What the task asks — In the Federal Reserve excerpt, reproduce the part from "The academic discipline" to "is too late.", updated so that "physics" is changed to "astronomy".

Excerpt to read —
++++

It may be difficult to comprehend nine months of total inaction at the Federal Reserve as inflation took off to 40-year highs. But it is a feature of a system that has been overtaken by uniformity in methods and little tolerance for dissent.

The Federal Reserve Board of Governors, 2022.

It is no secret that the vast majority of economists failed to predict the price inflation ravaging our dollar-fueled global economy. Most unfortunately, this group includes all of the top economists at the Federal Reserve, the U.S. central bank with power over interest rates and the annual expansion of the money supply. Federal Reserve Chairman Jerome Powell infamously insisted for months that inflation was merely “transitory” – driven by supply-chain bottlenecks and therefore unlikely to stick around.

The Federal Reserve Open Market Committee (FOMC) consists of twelve high-ranking economists: the seven members of the Federal Reserve Board of Governors, including Chairman Powell, and five presidents of regional Federal Reserve Banks who rotate through one-year terms. With the unilateral power to raise and lower a key interest rate for banks known as the federal funds rate, the FOMC is effectively able to control borrowing costs for all consumers and businesses within the American economy. Higher interest rates tend to slow the economy by raising the price of borrowing and restricting consumption, therefore helping to bring down price inflation. But since interest rates directly affect the broader economy, setting this rate is a notoriously difficult task. Stock market equity valuations, credit card APRs, 30-year home mortgage rates, and yields on U.S. Treasury bonds, which determines the cost of financing our $31 trillion national debt, are all impacted significantly by the raising or lowering of interest rates.

Inflation began to pick up in April 2021, notching a 4.2% year-over-year increase in the Consumer Price Index (CPI). In March 2022, when the FOMC timidly raised rates from 0 for the first time, CPI had climbed to a staggering 8.6%. Yet even then, the FOMC would commit only to the minimum rate hike of 0.25%. It would take until June for the pace of rate hikes to ramp up to 0.75% – still a far cry from Paul Volcker’s decisive action to crush inflation in the late 1970s, when rates jumped up to 4% in a single month.

It may be difficult to comprehend nine months of total inaction at the Federal Reserve as inflation took off to 40-year highs. But it is a feature of a system that has been overtaken by uniformity in methods and little tolerance for dissent.

The academic discipline of modern economics is generally treated as a science much like physics or chemistry. Economists at the Federal Reserve rely upon empirical observation, statistics and mathematical models to analyze conditions and forecast future developments (primarily in inflation and unemployment), using those models to settle on appropriate policy responses (such as raising or lowering interest rates). But when their models prove wrong – even drastically – empirical economists rarely question the validity of their approach until it is too late.

++++

Source excerpt —
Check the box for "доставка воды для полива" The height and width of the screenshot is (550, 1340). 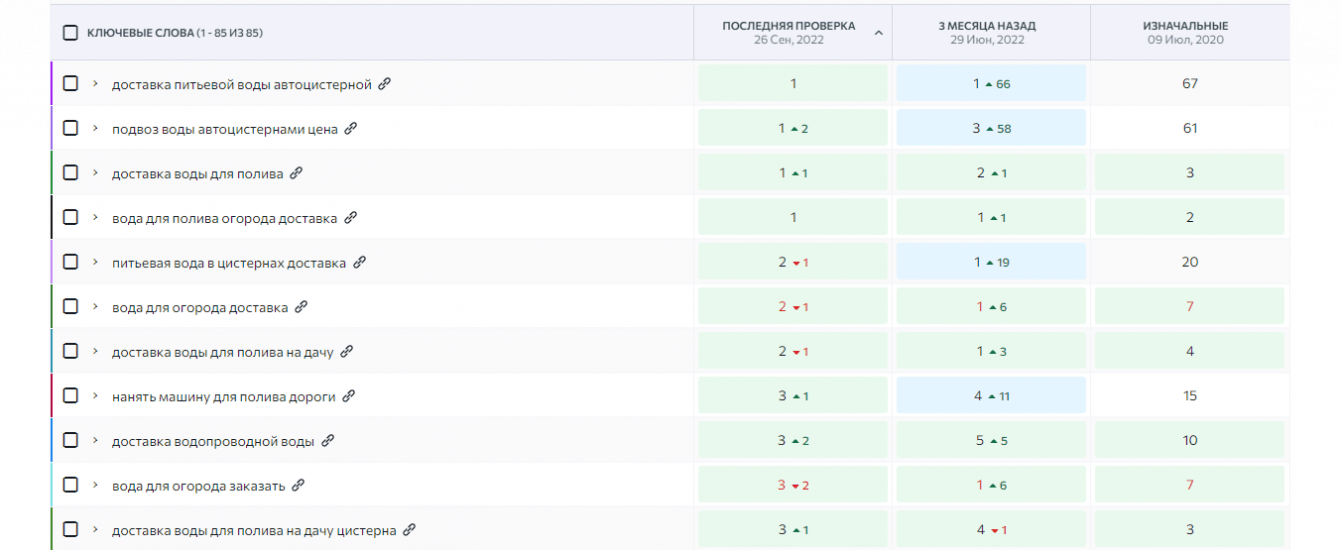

++++

Response to the exercise —
The academic discipline of modern economics is generally treated as a science much like astronomy or chemistry. Economists at the Federal Reserve rely upon empirical observation, statistics and mathematical models to analyze conditions and forecast future developments (primarily in inflation and unemployment), using those models to settle on appropriate policy responses (such as raising or lowering interest rates). But when their models prove wrong – even drastically – empirical economists rarely question the validity of their approach until it is too late.